Hyper-V VTLs, permission bitmaps and userspace exits (was Re: [PATCH 0/4] KVM: API to block and resume all running vcpus in a vm)

From: Paolo Bonzini
Date: Wed Oct 26 2022 - 13:52:39 EST


On 10/26/22 01:07, Sean Christopherson wrote:
I don't think it's realistic to make accesses outside of KVM_RUN go away, e.g.
see the ARM ITS discussion in the dirty ring thread. kvm_xen_set_evtchn() also
explicitly depends on writing guest memory without going through KVM_RUN (and
apparently can be invoked from a kernel thread?!?).

Yeah, those are the pages that must be considered dirty when using the dirty ring.

In theory, I do actually like the idea of restricting memory access to KVM_RUN,
but in reality I just think that forcing everything into KVM_RUN creates far more
problems than it solves. E.g. my complaint with KVM_REQ_GET_NESTED_STATE_PAGES
is that instead of syncrhonously telling userspace it has a problem, KVM chugs
along as if everything is fine and only fails at later point in time. I doubt
userspace would actually do anything differently, i.e. the VM is likely hosed no
matter what, but deferring work adds complexity in KVM and makes it more difficult
to debug problems when they occur.

- to stop anything else in the system that consumes KVM memslots, e.g. KVM GT

Is this true if you only look at the KVM_GET_DIRTY_LOG case and consider it
a guest bug to access the memory (i.e. ignore the strange read-only changes
which only happen at boot, and which I agree are QEMU-specific)?

Yes? I don't know exactly what "the KVM_GET_DIRTY_LOG case" is.

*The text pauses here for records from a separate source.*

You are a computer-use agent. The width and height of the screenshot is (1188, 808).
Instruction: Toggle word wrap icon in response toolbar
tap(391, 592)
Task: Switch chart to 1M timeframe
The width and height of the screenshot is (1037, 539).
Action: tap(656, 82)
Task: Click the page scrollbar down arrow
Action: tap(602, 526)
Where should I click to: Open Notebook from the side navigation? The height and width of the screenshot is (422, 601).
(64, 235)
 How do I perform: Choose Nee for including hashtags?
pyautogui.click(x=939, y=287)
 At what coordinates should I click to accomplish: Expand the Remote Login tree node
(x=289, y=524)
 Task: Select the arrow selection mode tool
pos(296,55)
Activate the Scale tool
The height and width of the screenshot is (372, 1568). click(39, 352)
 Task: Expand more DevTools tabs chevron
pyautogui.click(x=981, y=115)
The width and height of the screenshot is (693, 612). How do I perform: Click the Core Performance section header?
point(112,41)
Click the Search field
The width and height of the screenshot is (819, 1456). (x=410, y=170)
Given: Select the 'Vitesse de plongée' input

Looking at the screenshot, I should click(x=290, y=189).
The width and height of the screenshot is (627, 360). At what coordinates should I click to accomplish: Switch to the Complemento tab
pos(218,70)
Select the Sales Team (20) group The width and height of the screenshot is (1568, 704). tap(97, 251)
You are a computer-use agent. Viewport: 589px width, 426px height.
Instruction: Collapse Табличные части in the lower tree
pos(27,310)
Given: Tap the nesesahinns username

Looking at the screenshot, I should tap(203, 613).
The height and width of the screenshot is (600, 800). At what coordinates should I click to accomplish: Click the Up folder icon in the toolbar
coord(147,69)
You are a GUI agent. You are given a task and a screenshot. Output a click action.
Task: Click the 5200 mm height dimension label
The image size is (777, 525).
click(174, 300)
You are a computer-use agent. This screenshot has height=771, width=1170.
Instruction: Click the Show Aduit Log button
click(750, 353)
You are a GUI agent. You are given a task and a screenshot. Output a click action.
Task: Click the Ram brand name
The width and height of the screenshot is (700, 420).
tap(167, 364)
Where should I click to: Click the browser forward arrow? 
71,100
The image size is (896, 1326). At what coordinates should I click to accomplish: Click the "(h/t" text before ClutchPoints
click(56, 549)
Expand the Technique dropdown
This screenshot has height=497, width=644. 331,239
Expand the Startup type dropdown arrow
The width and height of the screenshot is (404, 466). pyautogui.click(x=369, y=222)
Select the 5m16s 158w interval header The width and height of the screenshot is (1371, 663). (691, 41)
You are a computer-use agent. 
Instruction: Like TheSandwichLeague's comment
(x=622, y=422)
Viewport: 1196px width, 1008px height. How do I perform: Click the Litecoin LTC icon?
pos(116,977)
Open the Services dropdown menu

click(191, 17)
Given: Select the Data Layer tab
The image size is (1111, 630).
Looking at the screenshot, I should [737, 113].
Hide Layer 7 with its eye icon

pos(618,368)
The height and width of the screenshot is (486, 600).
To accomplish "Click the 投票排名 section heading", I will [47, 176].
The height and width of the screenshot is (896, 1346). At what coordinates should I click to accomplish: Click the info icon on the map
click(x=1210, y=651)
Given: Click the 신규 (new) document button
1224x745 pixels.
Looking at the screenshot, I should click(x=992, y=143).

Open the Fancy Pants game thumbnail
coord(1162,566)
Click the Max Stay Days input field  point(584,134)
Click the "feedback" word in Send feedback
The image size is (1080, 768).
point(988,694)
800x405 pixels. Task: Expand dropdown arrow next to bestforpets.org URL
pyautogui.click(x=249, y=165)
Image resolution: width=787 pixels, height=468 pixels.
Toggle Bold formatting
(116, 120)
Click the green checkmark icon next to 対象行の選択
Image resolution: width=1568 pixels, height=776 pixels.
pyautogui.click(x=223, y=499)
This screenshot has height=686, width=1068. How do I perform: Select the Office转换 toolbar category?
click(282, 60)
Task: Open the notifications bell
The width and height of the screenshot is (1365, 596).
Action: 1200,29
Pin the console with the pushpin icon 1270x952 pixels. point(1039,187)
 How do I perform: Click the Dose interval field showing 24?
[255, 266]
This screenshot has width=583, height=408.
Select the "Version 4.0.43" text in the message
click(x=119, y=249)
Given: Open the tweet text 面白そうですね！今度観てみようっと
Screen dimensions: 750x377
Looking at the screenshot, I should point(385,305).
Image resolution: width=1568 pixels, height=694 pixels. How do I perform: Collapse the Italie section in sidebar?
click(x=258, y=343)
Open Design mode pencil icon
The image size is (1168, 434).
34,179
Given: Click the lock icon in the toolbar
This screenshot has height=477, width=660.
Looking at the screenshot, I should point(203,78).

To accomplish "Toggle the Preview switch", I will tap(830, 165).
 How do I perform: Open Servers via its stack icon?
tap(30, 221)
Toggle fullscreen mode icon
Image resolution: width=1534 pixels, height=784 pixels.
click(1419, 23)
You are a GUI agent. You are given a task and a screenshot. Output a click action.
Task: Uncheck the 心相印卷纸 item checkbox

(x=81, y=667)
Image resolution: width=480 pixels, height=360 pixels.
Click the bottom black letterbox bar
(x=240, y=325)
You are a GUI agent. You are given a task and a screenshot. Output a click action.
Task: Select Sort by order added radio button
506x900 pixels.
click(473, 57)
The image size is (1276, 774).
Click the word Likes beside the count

It is not possible to atomically read the dirty bitmap and delete a memslot. When you delete a memslot, the bitmap is gone. In this case however memory accesses to the deleted memslot are a guest bug, so stopping KVM-GT would not be necessary.

So while I'm being slowly convinced that QEMU should find a way to pause its vCPUs around memslot changes, I'm not sure that pausing everything is needed in general.

And because of the nature of KVM, to support this API on all architectures, KVM
needs to make change on all architectures, whereas userspace should be able to
implement a generic solution.

Yes, I agree that this is essentially just a more efficient kill().
Emanuele, perhaps you can put together a patch to x86/vmexit.c in
kvm-unit-tests, where CPU0 keeps changing memslots and the other CPUs are in
a for(;;) busy wait, to measure the various ways to do it?

I'm a bit confused. Is the goal of this to simplify QEMU, dedup VMM code, provide
a more performant solution, something else entirely?

Well, a bit of all of them and perhaps that's the problem. And while the issues at hand *are* self-inflicted wounds on part of QEMU, it seems to me that the underlying issues are general.

For example, Alex Graf and I looked back at your proposal of a userspace exit for "bad" accesses to memory, wondering if it could help with Hyper-V VTLs too. To recap, the "higher privileged" code at VTL1 can set up VM-wide restrictions on access to some pages through a hypercall (HvModifyVtlProtectionMask). After the hypercall, VTL0 would not be able to access those pages. The hypercall would be handled in userspace and would invoke a KVM_SET_MEMORY_REGION_PERM ioctl to restrict the RWX permissions, and this ioctl would set up a VM-wide permission bitmap that would be used when building page tables.

Using such a bitmap instead of memslots makes it possible to cause userspace vmexits on VTL mapping violations with efficient data structures. And it would also be possible to use this mechanism around KVM_GET_DIRTY_LOG, to read the KVM dirty bitmap just before removing a memslot.

However, external accesses to the regions (ITS, Xen, KVM-GT, non KVM_RUN ioctls) would not be blocked, due to the lack of a way to report the exit. The intersection of these features with VTLs should be very small (sometimes zero since VTLs are x86 only), but the ioctls would be a problem so I'm wondering what your thoughts are on this.

Also, while the exit API could be the same, it is not clear to me that the permission bitmap would be a good match for entirely "void" memslots used to work around non-atomic memslot changes. So for now let's leave this aside and only consider the KVM_GET_DIRTY_LOG case.